▶ _PASSAGE SHOWN_:
=== Begin Enclosure ===

Warning: Removed 2 rows containing missing values (geom_bar).
We can see an increase in meter activity at lunch time and a big spike at 8pm, right before the metered hours expire. It looks like the 8p cutoff is only catching the begining of the evening traffic to the Downtown mall. I wonder if the meters would capture a lot more revenue if the program was extended until 10pm or even midnight?
Let’s check the revenue numbers for each hour.
group_by(dat, hour) %>% summarise(rev = sum(total)) %>% ggplot(aes(hour, rev)) + geom_col() + scale_x_continuous(limits = c(7, 21), breaks = c(8,12,17,20), labels = c("8a", "12p", "5p", "8p"))
Warning: Removed 4 rows containing missing values (position_stack).
Warning: Removed 2 rows containing missing values (geom_col).
The revenue numbers show the 8pm spike is bigger than the counts indicated. Extending the metered hours to cover more of peak evening mall activity looks like an even better idea. The 8pm-10pm window would likely produce some high revenue numbers, assuming the evening rush has a similar pattern to the lunch time one.

=== End Enclosure ===

▶ _WHAT TO WORK ON_: Condense the paragraph of the parking meter analysis that starts "The revenue numbers show" into a short bulleted list that keeps its main facts. You won't need the material that comes next.

▶ _EXTRACTED ENTRIES_:
=== Begin Enclosure ===

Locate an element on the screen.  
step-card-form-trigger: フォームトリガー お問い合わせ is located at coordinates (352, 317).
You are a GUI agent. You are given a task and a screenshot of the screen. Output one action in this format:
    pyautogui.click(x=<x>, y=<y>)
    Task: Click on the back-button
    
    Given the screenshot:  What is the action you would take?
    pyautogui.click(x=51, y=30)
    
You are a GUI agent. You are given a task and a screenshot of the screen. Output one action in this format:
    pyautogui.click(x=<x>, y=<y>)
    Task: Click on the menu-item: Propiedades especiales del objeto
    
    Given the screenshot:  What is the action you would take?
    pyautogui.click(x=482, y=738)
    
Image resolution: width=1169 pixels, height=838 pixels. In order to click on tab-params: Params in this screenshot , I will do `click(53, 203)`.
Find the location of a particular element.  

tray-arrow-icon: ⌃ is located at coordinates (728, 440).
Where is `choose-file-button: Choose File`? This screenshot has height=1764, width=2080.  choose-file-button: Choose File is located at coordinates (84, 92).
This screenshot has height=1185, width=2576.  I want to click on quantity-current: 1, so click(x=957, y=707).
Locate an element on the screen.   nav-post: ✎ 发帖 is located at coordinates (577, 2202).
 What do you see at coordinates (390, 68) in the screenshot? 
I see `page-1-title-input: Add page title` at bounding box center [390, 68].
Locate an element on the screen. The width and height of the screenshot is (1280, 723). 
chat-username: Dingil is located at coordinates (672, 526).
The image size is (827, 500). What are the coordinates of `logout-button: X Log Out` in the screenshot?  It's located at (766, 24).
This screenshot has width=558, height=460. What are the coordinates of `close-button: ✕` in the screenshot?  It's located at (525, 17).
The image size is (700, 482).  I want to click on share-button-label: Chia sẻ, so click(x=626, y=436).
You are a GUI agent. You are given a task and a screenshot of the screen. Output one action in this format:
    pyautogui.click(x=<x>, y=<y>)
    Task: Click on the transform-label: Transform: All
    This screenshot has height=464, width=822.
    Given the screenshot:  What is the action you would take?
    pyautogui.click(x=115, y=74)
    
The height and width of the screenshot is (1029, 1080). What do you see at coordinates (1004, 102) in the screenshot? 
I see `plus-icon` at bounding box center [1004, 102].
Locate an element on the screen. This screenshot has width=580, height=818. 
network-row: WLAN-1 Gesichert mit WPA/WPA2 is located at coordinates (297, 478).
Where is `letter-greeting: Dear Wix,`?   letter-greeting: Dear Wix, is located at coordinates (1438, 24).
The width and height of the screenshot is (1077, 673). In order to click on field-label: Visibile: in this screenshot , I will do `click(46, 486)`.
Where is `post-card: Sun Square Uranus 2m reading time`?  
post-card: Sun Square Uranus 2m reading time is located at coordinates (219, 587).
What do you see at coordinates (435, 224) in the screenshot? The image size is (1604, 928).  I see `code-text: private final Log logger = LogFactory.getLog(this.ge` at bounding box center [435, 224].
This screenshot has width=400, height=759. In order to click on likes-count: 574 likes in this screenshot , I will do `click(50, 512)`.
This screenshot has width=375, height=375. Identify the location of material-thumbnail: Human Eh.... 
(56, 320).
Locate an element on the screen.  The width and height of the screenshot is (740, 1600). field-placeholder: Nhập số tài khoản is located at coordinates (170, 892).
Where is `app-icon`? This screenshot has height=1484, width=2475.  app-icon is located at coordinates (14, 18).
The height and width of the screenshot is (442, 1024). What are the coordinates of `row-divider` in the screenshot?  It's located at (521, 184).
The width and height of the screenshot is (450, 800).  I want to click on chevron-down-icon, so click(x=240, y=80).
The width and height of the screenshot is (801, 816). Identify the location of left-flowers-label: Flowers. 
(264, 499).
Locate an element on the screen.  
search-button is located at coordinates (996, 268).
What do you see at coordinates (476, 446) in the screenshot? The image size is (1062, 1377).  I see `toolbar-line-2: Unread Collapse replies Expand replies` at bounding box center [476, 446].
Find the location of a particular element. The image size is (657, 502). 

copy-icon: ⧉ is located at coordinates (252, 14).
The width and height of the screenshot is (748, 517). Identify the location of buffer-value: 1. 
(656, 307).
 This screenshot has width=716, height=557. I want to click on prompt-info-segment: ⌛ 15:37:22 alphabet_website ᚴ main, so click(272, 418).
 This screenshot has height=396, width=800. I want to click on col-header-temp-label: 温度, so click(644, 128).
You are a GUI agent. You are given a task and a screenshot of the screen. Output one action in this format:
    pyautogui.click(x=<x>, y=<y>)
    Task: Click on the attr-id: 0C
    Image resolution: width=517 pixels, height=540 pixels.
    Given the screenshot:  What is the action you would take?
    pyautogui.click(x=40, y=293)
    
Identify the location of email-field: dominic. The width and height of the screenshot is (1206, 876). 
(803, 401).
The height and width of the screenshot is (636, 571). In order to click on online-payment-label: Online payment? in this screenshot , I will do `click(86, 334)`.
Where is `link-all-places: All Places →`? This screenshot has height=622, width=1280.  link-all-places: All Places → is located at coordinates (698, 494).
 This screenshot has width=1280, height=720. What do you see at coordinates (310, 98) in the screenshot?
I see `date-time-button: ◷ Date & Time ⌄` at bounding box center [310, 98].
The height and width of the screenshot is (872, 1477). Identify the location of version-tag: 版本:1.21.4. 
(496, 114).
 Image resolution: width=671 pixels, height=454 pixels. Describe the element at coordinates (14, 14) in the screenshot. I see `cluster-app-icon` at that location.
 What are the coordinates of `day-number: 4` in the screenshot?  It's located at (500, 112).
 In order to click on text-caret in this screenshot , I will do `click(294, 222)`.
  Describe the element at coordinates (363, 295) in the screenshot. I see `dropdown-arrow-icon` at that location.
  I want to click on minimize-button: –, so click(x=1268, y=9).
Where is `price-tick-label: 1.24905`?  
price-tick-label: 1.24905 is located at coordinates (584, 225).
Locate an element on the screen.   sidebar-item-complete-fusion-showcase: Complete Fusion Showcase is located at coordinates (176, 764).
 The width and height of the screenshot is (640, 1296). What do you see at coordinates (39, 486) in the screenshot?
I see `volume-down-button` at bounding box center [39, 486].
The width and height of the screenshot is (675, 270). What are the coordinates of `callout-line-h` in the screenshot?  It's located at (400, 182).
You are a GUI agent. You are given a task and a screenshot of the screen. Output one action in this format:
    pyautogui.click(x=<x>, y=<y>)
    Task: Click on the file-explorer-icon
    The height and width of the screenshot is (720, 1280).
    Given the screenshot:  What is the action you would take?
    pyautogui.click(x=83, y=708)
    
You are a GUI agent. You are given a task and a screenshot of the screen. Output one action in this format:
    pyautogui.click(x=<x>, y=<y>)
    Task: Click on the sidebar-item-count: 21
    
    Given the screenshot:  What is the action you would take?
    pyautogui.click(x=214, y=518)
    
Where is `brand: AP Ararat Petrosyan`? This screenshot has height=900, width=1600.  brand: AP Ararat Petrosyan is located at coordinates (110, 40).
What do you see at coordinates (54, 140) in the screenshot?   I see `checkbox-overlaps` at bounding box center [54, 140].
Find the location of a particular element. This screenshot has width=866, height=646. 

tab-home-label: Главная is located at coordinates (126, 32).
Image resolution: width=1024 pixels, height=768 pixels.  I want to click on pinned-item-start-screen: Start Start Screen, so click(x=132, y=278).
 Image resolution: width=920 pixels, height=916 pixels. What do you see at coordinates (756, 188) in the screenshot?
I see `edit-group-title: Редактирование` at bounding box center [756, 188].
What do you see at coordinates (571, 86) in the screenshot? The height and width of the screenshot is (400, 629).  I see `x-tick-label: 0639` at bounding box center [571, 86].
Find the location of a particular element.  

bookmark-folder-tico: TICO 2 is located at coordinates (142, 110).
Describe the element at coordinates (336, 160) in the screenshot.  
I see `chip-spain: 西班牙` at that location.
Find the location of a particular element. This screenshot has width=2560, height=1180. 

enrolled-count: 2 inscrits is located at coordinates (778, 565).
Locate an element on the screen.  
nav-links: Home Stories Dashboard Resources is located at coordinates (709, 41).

=== End Enclosure ===

▶ _RESULT OF THIS TASK_:
- Revenue figures show a bigger 8pm spike than the counts indicated.
- That makes extending metered hours to cover more of the peak evening mall activity look like an even better idea.
- An 8pm–10pm window would likely produce high revenue, assuming the evening rush follows a pattern similar to the lunch-time one.